DATA EXTRACT:
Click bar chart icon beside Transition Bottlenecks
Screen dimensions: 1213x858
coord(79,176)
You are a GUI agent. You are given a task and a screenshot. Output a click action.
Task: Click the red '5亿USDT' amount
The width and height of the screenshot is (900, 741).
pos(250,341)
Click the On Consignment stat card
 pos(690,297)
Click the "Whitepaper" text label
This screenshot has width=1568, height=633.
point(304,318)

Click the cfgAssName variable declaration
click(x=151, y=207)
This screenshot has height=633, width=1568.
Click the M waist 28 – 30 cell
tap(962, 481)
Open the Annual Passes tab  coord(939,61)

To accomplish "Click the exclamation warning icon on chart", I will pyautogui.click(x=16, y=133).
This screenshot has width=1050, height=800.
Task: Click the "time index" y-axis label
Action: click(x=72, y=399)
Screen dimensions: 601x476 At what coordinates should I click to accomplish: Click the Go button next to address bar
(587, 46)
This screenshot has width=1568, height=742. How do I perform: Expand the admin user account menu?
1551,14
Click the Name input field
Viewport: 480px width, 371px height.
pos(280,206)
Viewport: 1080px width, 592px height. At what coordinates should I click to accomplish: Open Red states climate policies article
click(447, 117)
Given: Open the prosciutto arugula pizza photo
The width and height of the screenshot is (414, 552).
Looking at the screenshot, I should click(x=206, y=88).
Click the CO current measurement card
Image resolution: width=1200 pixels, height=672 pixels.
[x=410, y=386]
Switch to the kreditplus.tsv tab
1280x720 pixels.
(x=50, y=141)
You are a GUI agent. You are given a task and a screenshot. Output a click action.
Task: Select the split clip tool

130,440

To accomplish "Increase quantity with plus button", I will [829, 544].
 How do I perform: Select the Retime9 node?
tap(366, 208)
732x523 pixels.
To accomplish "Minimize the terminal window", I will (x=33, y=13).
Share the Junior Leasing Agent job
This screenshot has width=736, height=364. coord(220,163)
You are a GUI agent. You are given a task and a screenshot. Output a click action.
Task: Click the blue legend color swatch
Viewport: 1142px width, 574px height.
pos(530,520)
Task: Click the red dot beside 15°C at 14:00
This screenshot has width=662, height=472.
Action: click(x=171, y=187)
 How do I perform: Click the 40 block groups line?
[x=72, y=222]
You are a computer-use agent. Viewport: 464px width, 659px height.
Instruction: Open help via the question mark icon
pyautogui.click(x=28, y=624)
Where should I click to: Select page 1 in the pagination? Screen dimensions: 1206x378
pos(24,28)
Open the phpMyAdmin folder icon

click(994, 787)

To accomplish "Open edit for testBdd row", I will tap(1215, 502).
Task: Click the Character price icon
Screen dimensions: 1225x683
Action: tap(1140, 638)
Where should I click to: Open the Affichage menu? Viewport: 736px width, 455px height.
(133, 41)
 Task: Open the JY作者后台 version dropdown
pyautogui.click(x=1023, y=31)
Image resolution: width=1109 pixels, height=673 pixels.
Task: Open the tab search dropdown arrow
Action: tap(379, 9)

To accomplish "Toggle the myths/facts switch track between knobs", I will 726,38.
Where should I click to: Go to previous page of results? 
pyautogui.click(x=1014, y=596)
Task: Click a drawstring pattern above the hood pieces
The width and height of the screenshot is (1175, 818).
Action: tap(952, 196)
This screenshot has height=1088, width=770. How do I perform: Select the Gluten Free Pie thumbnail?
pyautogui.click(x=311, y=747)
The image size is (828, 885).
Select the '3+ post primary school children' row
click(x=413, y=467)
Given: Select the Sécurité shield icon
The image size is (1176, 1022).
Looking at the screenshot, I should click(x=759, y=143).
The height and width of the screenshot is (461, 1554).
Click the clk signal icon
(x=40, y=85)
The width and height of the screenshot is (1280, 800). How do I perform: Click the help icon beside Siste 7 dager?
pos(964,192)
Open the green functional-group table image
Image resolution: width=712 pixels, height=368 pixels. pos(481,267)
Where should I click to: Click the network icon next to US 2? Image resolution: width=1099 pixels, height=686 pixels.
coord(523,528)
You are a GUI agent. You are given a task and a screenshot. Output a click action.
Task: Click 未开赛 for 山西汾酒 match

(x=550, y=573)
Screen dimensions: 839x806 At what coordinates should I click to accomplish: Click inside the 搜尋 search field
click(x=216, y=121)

WORK TO COMPLETE: Copy the records above. Keep every word as it is.

ANSWER FOR THE TASK:
Click bar chart icon beside Transition Bottlenecks
Screen dimensions: 1213x858
coord(79,176)
You are a GUI agent. You are given a task and a screenshot. Output a click action.
Task: Click the red '5亿USDT' amount
The width and height of the screenshot is (900, 741).
pos(250,341)
Click the On Consignment stat card
 pos(690,297)
Click the "Whitepaper" text label
This screenshot has width=1568, height=633.
point(304,318)

Click the cfgAssName variable declaration
click(x=151, y=207)
This screenshot has height=633, width=1568.
Click the M waist 28 – 30 cell
tap(962, 481)
Open the Annual Passes tab  coord(939,61)

To accomplish "Click the exclamation warning icon on chart", I will pyautogui.click(x=16, y=133).
This screenshot has width=1050, height=800.
Task: Click the "time index" y-axis label
Action: click(x=72, y=399)
Screen dimensions: 601x476 At what coordinates should I click to accomplish: Click the Go button next to address bar
(587, 46)
This screenshot has width=1568, height=742. How do I perform: Expand the admin user account menu?
1551,14
Click the Name input field
Viewport: 480px width, 371px height.
pos(280,206)
Viewport: 1080px width, 592px height. At what coordinates should I click to accomplish: Open Red states climate policies article
click(447, 117)
Given: Open the prosciutto arugula pizza photo
The width and height of the screenshot is (414, 552).
Looking at the screenshot, I should click(x=206, y=88).
Click the CO current measurement card
Image resolution: width=1200 pixels, height=672 pixels.
[x=410, y=386]
Switch to the kreditplus.tsv tab
1280x720 pixels.
(x=50, y=141)
You are a GUI agent. You are given a task and a screenshot. Output a click action.
Task: Select the split clip tool

130,440

To accomplish "Increase quantity with plus button", I will [829, 544].
 How do I perform: Select the Retime9 node?
tap(366, 208)
732x523 pixels.
To accomplish "Minimize the terminal window", I will (x=33, y=13).
Share the Junior Leasing Agent job
This screenshot has width=736, height=364. coord(220,163)
You are a GUI agent. You are given a task and a screenshot. Output a click action.
Task: Click the blue legend color swatch
Viewport: 1142px width, 574px height.
pos(530,520)
Task: Click the red dot beside 15°C at 14:00
This screenshot has width=662, height=472.
Action: click(x=171, y=187)
 How do I perform: Click the 40 block groups line?
[x=72, y=222]
You are a computer-use agent. Viewport: 464px width, 659px height.
Instruction: Open help via the question mark icon
pyautogui.click(x=28, y=624)
Where should I click to: Select page 1 in the pagination? Screen dimensions: 1206x378
pos(24,28)
Open the phpMyAdmin folder icon

click(994, 787)

To accomplish "Open edit for testBdd row", I will tap(1215, 502).
Task: Click the Character price icon
Screen dimensions: 1225x683
Action: tap(1140, 638)
Where should I click to: Open the Affichage menu? Viewport: 736px width, 455px height.
(133, 41)
 Task: Open the JY作者后台 version dropdown
pyautogui.click(x=1023, y=31)
Image resolution: width=1109 pixels, height=673 pixels.
Task: Open the tab search dropdown arrow
Action: tap(379, 9)

To accomplish "Toggle the myths/facts switch track between knobs", I will 726,38.
Where should I click to: Go to previous page of results? 
pyautogui.click(x=1014, y=596)
Task: Click a drawstring pattern above the hood pieces
The width and height of the screenshot is (1175, 818).
Action: tap(952, 196)
This screenshot has height=1088, width=770. How do I perform: Select the Gluten Free Pie thumbnail?
pyautogui.click(x=311, y=747)
The image size is (828, 885).
Select the '3+ post primary school children' row
click(x=413, y=467)
Given: Select the Sécurité shield icon
The image size is (1176, 1022).
Looking at the screenshot, I should click(x=759, y=143).
The height and width of the screenshot is (461, 1554).
Click the clk signal icon
(x=40, y=85)
The width and height of the screenshot is (1280, 800). How do I perform: Click the help icon beside Siste 7 dager?
pos(964,192)
Open the green functional-group table image
Image resolution: width=712 pixels, height=368 pixels. pos(481,267)
Where should I click to: Click the network icon next to US 2? Image resolution: width=1099 pixels, height=686 pixels.
coord(523,528)
You are a GUI agent. You are given a task and a screenshot. Output a click action.
Task: Click 未开赛 for 山西汾酒 match

(x=550, y=573)
Screen dimensions: 839x806 At what coordinates should I click to accomplish: Click inside the 搜尋 search field
click(x=216, y=121)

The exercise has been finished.